1）样品种类：GS FLX系统支持各种不同来源的样品序列测定：包括基因组DNA，PCR产物，BAC，cDNA，小分子RNA等等。

2）样品DNA打断：样品例如基因组DNA或者BAC等被打断成300－800 bp的片段；对于小分子的非编码RNA，这一步骤则不需要。短的PCR产物则可以利用GS融合引物进行扩增后直接进行步骤4)的工作。

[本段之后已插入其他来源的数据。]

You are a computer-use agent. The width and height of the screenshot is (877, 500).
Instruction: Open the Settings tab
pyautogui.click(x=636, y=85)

3）衔接子连接：借助一系列标准的分子生物学技术，将A和B接头（3’和5’端具有特异性）连接到DNA段上。接头也将在后继的纯化，扩增和测序步骤中用到。图中仅仅显示了后续步骤中要用到的单链的DN□段。

4）一条DNA段＝一个磁珠：接头使成百上千条DN□段结合到它们自己唯一的磁珠上，此磁珠被单个油水混合小滴包被后，在这个小滴里进行的扩增，而没有其他的竞争性或者污染性序列的影响；整个DN□段进行平行扩增。

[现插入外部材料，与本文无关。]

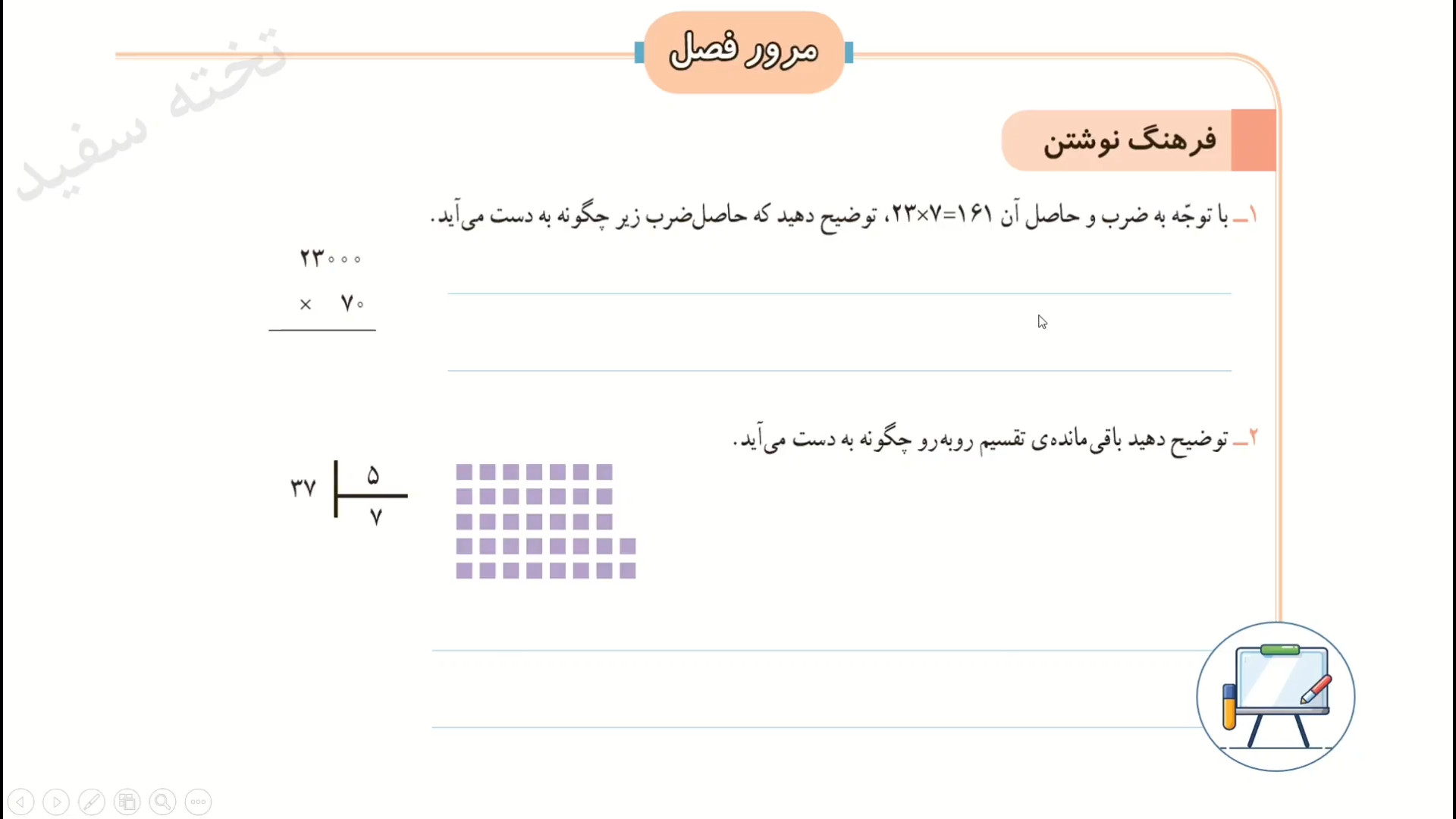
Task: Click the purple squares grid
Action: pyautogui.click(x=544, y=521)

5）一个磁珠＝一条读长：经过PCR扩增后，每个磁珠上的DN□段拥有了成千上万个相同的拷贝。经过富集以后，这些片段仍然和磁珠结合在一起，随后就可以放入到PicoTiterPlate板中供后继测序使用了。

6）数据读取和分析工具：GS FLX系统 在7.5小时的运行当中可获得40多万个读长，读取超过1亿个碱基信息。GS FLX 系统提供三种不同的生物信息学工具对测序数据进行分析，适用于不同的应用：例如多达3 GB序列的重测序，对比已知参考序列进行的扩增产物差异分析，及 120 MB的从头测序工作等。

GS FLX系统的技术优势

GS FLX系统具备的卓越性能： 

• 一个测序反应耗时7.5个小时，获得超过1亿个的碱基数据

• 单个序列的读长更长，平均可达到200－300碱基左右

• 通量更高，每个反应可以得到超过40万个序列读长，成本大大降低

• 读长超过200 bp时，单一读长的准确性可以超过99.5%

• 测序结果一致性超过99.99%

• 技术成熟，提供完整的解决方案

• 可以进行Pair－End 测序研究

完整的软件包是GS FLX系统的又一特色：

• 简单易用的图形用户界面，可以用来进行作图，拼接和扩增产物差异检测等研究。

• 利用项目管理软件工具，可以把多次测序反应得到的数据进行成组分析，并且可以添加已完成的测序反应数据来进行其他方面的分析

• 利用新一代的算法得到高度可信的结果－无论是碱基识别， 拼接和作图，还是差异分析，都是如此。 

GS FLX系统的应用

自从2005年底GS 超高通量基因组测序系统问世以来，已经相继在世界上各大测序实验室成功落户。这项技术的第一个“试验品”就是来自有“DNA之父”之称的James D Waston，他向454公司提供了自己的血液样本。目前GS系统的用户在Nature，Science，PNAS等世界顶级的期刊杂志上已经发表了五十多篇的学术论文。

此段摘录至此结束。